Background The pathology of allergic diseases involves type 2 immune cells, such as Th2, ILC 2, and basophils exerting their effect by production of IL ‐4, IL ‐5, and IL ‐13. However, surface receptors that are specifically expressed on type 2 immune cells are less well documented. The aim of this investigation was to identify surface markers associated with type 2 inflammation. Methods Naïve human CD 4 + T cells were short‐term activated in the presence or absence of IL ‐4 and analyzed for expression of >300 cell‐surface proteins. Ex vivo ‐isolated peripheral blood mononuclear cells ( PBMC s) from peanut‐allergic ( PA ) and nonallergic subjects were stimulated (14–16 h) with peanut extract to detect peanut‐specific CD 4 + CD 154 + T cells. Biopsies were obtained for transcriptomic analysis from healthy controls and patients with extrinsic or intrinsic atopic dermatitis (AD) and psoriasis.

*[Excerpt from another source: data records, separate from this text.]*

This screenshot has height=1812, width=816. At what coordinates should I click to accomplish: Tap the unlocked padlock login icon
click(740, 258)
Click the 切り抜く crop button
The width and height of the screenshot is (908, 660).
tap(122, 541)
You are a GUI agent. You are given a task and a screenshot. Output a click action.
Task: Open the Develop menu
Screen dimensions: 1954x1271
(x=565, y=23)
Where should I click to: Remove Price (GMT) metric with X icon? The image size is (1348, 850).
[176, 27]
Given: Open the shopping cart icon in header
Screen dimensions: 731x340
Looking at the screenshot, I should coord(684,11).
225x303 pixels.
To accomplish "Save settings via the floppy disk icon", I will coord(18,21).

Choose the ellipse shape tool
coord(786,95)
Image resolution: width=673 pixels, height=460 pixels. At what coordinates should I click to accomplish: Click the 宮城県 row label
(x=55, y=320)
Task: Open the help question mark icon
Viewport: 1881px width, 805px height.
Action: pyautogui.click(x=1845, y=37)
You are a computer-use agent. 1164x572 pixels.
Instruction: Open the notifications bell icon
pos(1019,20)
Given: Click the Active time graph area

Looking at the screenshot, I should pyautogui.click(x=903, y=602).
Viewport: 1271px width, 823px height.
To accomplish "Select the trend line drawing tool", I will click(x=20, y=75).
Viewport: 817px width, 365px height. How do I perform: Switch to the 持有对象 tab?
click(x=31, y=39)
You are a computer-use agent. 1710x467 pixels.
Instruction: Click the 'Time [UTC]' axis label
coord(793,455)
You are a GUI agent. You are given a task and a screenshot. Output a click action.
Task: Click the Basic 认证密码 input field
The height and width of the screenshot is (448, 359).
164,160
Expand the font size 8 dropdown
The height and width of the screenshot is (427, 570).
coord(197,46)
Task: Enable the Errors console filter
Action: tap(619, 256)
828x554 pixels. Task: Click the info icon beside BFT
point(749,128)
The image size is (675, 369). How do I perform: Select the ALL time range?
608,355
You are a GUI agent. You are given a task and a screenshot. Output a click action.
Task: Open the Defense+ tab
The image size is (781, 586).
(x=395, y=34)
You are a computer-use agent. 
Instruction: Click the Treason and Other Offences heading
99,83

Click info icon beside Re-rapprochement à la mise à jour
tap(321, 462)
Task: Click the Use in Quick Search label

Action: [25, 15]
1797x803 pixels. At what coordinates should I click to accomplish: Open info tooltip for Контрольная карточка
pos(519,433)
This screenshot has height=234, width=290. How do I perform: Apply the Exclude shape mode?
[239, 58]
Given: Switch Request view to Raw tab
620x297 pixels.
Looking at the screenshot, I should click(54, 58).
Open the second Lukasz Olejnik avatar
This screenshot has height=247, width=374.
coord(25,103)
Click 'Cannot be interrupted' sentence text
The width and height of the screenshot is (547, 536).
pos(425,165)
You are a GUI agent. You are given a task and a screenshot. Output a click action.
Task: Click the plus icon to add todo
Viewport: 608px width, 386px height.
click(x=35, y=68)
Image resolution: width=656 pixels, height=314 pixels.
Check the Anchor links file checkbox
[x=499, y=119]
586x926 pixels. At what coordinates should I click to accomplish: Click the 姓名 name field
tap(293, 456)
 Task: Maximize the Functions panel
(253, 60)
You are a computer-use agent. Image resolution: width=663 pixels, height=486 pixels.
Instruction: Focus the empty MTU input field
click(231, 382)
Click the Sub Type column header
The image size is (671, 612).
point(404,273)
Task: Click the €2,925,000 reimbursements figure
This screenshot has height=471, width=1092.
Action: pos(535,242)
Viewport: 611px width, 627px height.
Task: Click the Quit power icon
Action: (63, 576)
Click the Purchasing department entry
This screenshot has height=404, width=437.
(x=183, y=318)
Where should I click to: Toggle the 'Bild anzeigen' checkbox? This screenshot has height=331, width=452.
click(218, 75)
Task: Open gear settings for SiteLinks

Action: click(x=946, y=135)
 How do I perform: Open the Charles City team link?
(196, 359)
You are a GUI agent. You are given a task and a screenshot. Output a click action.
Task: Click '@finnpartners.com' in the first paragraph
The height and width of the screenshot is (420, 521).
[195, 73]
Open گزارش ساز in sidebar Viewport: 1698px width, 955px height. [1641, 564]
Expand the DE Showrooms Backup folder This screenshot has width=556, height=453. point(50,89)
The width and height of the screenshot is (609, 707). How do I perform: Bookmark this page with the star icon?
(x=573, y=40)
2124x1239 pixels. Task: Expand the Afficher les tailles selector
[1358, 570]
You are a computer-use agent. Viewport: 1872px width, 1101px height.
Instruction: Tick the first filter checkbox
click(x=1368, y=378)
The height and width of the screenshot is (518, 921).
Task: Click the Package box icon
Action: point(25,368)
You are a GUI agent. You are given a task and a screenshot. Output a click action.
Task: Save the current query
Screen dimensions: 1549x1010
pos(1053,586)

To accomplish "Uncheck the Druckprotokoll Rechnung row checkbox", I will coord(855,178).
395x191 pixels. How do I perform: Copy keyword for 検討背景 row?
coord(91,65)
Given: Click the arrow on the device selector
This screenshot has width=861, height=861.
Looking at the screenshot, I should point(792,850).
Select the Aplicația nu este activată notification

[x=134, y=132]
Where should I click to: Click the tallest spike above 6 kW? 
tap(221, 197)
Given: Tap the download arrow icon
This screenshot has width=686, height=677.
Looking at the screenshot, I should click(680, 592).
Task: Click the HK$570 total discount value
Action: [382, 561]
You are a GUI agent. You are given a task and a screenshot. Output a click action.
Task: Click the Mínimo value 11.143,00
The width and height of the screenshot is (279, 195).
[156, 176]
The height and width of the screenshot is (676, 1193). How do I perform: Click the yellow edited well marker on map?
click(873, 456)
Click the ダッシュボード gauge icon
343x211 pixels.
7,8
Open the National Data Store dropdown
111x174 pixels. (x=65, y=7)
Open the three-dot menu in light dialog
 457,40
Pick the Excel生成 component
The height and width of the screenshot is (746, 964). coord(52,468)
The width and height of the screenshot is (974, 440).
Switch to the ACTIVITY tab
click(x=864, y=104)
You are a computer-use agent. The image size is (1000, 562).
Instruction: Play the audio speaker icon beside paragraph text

Results Expression analysis of >300 surface proteins enabled identification of IL ‐4‐upregulated surface proteins, such as CD 90, CD 108, CD 109, and CD 200R ( CD 200R1). Additional analysis of in vitro ‐differentiated Th0, Th1, and Th2 cultures identified CD 200R as upregulated on Th2 cells. From ex vivo ‐isolated PBMC s, we found high expression of CD 200R on Th2 and ILC 2 cells and basophils. In PA subjects, the peanut‐specific Th2 ( CD 154 + CRT h2 + ) cells expressed more CD 200R than the non‐allergen‐specific Th2 ( CD 154 − CRT h2 + ) cells. Moreover, costaining of CD 161 and CD 200R identified peanut‐specific highly differentiated IL ‐4 + IL ‐5 + Th2 cells. Finally, transcriptomic analysis revealed upregulation of CD 200R in lesional skin from subjects with an extrinsic AD phenotype compared to healthy skin. Conclusion These results indicate that CD 200R expression strongly correlates with Th2 pathology; though, the mechanism is as yet elusive.